→ **PROBLEM TO WORK ON**:
Express the lines from the one containing "You are a computer-use" through the one containing "Instruction: Click the 榜 event marker icon", inclusive, as a numbered list with blank lines omitted.

→ **INFORMATION GIVEN**:
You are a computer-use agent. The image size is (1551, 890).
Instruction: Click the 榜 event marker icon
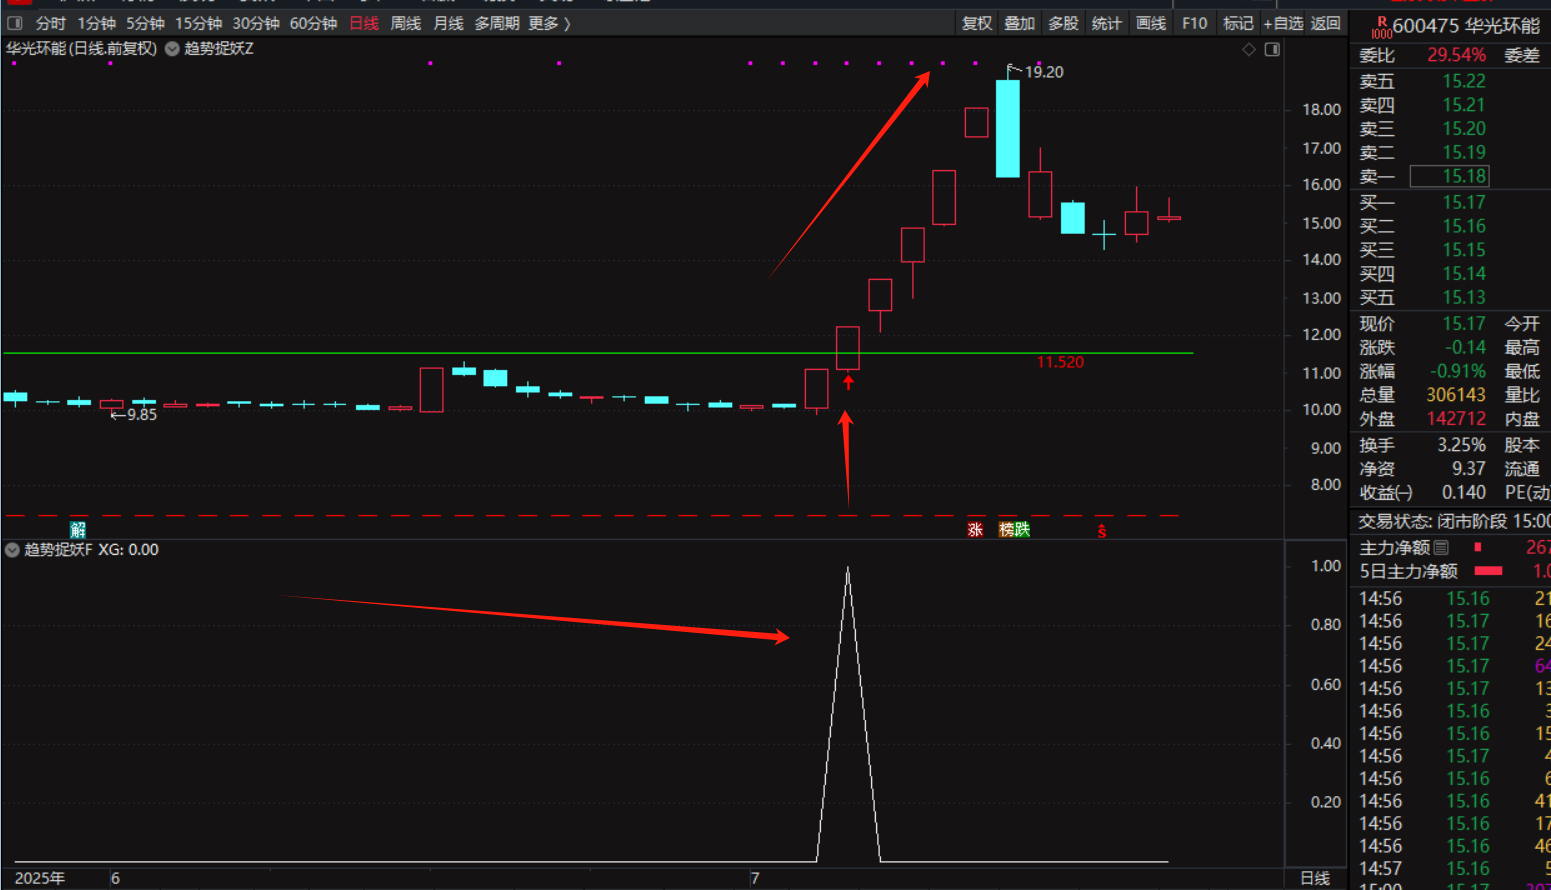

--

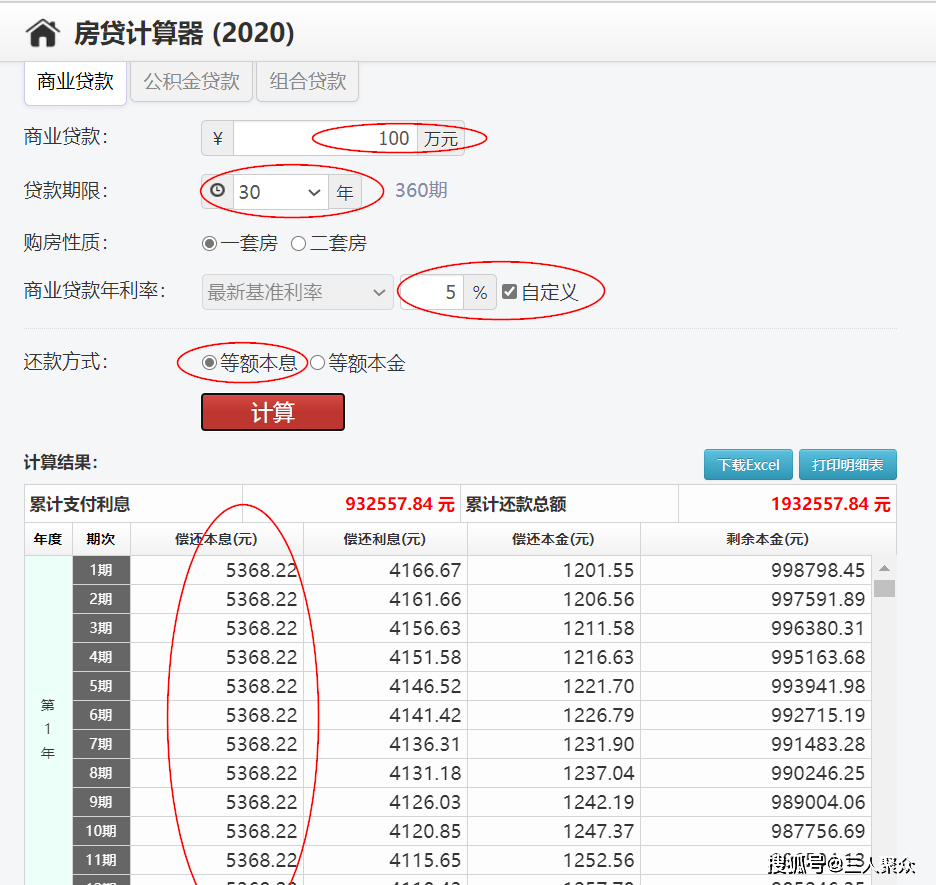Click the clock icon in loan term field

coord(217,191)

...

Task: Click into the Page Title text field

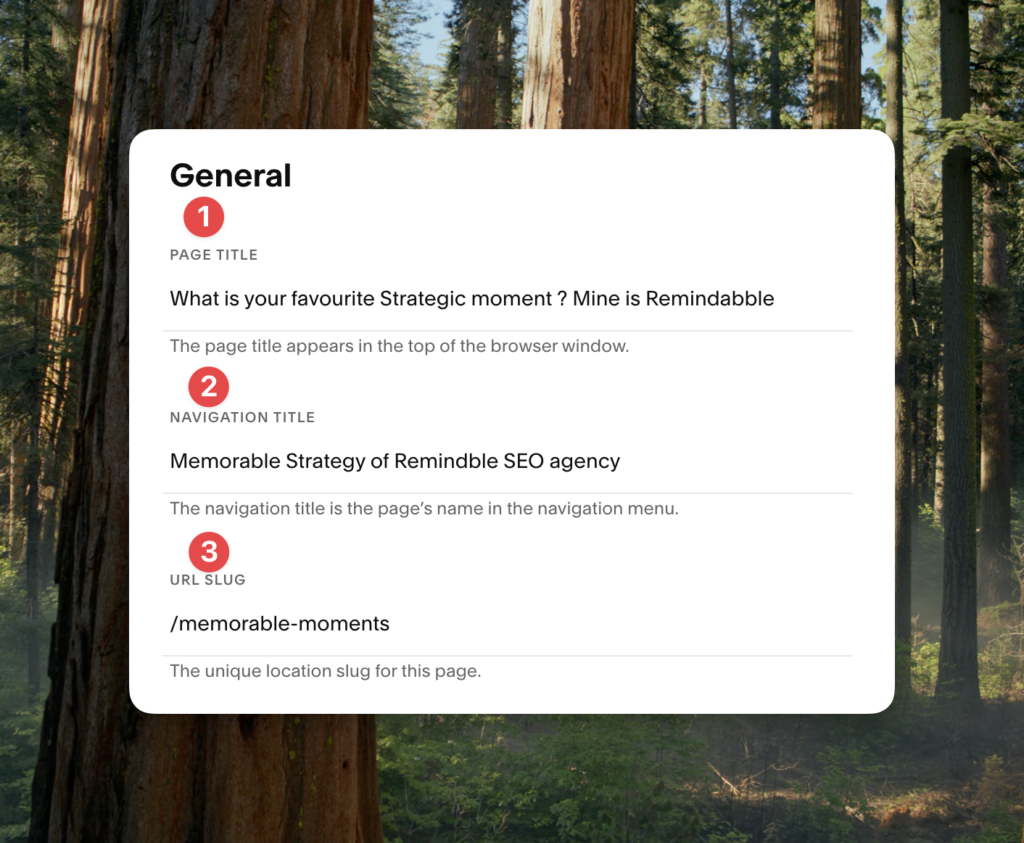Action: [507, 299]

→ **WRITTEN SOLUTION**:
1. You are a computer-use agent. The image size is (1551, 890).
2. Instruction: Click the 榜 event marker icon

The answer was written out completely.